What do the lines say from the one containing "This screenshot has width=650, height=365." to the end of the records? Restate them word for word, and only those.

• [Source data]
Content starts
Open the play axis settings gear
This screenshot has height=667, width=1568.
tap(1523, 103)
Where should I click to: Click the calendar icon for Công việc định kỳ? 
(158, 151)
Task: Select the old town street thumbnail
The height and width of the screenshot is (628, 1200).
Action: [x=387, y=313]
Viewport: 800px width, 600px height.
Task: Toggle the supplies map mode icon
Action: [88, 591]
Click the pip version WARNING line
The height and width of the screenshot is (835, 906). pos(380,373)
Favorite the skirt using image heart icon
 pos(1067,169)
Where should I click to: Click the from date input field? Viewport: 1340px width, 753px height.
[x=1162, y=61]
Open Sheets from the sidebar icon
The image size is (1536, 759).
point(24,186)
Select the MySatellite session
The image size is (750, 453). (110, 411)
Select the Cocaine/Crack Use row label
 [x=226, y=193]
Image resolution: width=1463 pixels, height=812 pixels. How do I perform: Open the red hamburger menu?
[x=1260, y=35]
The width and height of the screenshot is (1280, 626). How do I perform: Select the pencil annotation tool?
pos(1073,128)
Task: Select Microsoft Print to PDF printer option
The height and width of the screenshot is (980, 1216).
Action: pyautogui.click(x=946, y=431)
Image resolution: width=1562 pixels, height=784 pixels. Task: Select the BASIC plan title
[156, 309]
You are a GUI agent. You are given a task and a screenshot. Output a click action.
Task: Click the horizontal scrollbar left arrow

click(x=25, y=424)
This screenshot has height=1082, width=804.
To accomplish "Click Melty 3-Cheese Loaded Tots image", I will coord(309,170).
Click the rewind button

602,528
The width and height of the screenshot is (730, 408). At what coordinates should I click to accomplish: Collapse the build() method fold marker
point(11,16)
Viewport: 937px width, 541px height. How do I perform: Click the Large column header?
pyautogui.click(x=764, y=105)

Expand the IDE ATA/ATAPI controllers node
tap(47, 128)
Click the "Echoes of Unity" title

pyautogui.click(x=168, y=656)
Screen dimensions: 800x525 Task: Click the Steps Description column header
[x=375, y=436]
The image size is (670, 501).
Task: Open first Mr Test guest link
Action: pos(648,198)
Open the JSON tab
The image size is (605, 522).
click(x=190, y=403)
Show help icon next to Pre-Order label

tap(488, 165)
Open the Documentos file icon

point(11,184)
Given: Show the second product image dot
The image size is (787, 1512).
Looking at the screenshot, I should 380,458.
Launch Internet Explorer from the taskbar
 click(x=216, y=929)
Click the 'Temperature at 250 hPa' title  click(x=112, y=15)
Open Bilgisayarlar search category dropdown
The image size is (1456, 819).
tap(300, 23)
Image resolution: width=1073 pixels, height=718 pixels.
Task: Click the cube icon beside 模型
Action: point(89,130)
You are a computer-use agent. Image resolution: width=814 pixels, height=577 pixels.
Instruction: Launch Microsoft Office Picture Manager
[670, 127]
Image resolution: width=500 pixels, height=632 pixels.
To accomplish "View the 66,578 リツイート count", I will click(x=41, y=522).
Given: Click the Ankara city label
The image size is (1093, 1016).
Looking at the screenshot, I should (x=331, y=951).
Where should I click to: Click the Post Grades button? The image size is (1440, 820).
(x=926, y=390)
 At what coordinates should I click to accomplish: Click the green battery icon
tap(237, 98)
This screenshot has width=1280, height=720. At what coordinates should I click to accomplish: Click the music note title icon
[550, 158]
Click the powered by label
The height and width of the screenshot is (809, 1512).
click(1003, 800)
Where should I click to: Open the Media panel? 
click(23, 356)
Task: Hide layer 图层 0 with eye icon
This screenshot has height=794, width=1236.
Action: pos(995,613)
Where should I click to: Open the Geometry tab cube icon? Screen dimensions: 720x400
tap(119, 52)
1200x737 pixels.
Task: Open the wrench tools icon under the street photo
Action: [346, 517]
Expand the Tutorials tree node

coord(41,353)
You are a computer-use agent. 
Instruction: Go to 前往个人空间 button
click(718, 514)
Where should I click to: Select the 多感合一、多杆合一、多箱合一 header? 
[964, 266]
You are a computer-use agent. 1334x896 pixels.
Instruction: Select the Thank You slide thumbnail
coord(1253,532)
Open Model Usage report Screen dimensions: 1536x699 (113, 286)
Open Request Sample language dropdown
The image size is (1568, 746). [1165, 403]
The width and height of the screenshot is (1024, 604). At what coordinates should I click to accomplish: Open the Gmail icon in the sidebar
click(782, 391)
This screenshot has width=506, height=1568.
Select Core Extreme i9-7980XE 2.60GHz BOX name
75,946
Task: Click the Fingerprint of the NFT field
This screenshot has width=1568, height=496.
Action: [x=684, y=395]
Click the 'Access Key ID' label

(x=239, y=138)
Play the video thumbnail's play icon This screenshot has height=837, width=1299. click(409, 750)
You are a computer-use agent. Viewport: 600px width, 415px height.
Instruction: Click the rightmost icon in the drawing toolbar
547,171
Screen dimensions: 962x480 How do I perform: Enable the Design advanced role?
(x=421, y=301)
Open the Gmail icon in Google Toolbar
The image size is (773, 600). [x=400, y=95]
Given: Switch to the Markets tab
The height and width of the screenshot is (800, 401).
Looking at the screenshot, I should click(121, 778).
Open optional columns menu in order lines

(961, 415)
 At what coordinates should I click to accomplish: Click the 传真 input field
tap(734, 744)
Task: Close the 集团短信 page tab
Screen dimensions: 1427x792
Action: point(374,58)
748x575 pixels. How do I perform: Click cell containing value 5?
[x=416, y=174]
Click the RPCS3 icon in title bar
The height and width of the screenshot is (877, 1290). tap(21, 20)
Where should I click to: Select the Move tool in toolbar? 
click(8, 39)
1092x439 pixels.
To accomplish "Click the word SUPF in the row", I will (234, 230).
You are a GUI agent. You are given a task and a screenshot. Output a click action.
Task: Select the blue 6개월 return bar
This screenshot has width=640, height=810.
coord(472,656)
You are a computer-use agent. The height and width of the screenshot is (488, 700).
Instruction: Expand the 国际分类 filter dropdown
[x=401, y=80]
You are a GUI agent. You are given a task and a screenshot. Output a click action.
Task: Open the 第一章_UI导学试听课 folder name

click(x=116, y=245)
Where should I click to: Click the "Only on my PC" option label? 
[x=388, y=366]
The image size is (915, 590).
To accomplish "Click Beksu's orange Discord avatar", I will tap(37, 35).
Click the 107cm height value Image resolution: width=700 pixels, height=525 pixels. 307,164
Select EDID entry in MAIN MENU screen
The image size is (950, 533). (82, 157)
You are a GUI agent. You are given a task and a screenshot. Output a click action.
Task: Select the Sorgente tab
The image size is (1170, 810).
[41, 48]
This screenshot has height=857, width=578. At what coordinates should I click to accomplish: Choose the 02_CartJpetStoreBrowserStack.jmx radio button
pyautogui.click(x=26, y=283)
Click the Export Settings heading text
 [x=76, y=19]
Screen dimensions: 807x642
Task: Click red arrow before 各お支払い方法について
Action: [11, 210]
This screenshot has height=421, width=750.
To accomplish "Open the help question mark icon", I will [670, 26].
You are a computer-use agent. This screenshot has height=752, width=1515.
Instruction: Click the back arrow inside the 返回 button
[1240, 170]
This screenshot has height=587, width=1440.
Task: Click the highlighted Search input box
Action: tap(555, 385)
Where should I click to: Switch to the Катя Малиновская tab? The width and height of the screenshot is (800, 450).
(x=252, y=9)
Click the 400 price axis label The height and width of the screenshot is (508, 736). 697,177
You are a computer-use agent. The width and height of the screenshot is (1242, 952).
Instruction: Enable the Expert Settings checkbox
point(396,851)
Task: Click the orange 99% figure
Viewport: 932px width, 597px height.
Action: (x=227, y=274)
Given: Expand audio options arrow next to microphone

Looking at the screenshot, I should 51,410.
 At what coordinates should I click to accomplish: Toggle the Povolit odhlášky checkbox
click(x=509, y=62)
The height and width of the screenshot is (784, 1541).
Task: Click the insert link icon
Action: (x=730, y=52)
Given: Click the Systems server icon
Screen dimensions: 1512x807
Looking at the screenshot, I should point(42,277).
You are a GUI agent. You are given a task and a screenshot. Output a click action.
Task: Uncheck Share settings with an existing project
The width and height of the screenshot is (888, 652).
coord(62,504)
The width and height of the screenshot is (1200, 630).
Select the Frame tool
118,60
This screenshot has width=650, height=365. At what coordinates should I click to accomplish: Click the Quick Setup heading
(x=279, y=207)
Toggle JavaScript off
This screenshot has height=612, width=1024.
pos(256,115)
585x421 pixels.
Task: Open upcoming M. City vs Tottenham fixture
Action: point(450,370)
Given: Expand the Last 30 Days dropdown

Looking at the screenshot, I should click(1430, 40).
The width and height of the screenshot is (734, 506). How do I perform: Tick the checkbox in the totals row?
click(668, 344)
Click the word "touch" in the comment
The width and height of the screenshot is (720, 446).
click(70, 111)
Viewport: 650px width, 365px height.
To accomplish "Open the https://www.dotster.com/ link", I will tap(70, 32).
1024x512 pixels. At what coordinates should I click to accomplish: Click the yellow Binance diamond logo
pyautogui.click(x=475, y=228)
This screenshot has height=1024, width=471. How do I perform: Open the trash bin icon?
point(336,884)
Content ends
• [Answer below]
This screenshot has width=650, height=365. At what coordinates should I click to accomplish: Click the Quick Setup heading
(x=279, y=207)
Toggle JavaScript off
This screenshot has height=612, width=1024.
pos(256,115)
585x421 pixels.
Task: Open upcoming M. City vs Tottenham fixture
Action: point(450,370)
Given: Expand the Last 30 Days dropdown

Looking at the screenshot, I should click(1430, 40).
The width and height of the screenshot is (734, 506). How do I perform: Tick the checkbox in the totals row?
click(668, 344)
Click the word "touch" in the comment
The width and height of the screenshot is (720, 446).
click(70, 111)
Viewport: 650px width, 365px height.
To accomplish "Open the https://www.dotster.com/ link", I will tap(70, 32).
1024x512 pixels. At what coordinates should I click to accomplish: Click the yellow Binance diamond logo
pyautogui.click(x=475, y=228)
This screenshot has height=1024, width=471. How do I perform: Open the trash bin icon?
point(336,884)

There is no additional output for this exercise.